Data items
━━━━━━━━━━
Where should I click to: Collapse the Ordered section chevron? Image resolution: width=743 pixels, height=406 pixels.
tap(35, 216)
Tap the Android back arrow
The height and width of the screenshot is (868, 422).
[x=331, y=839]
━━━━━━━━━━
* **WORK ORDER**
Copy the entries above exactly, leaving none out.

* **TASK RESULT**
Where should I click to: Collapse the Ordered section chevron? Image resolution: width=743 pixels, height=406 pixels.
tap(35, 216)
Tap the Android back arrow
The height and width of the screenshot is (868, 422).
[x=331, y=839]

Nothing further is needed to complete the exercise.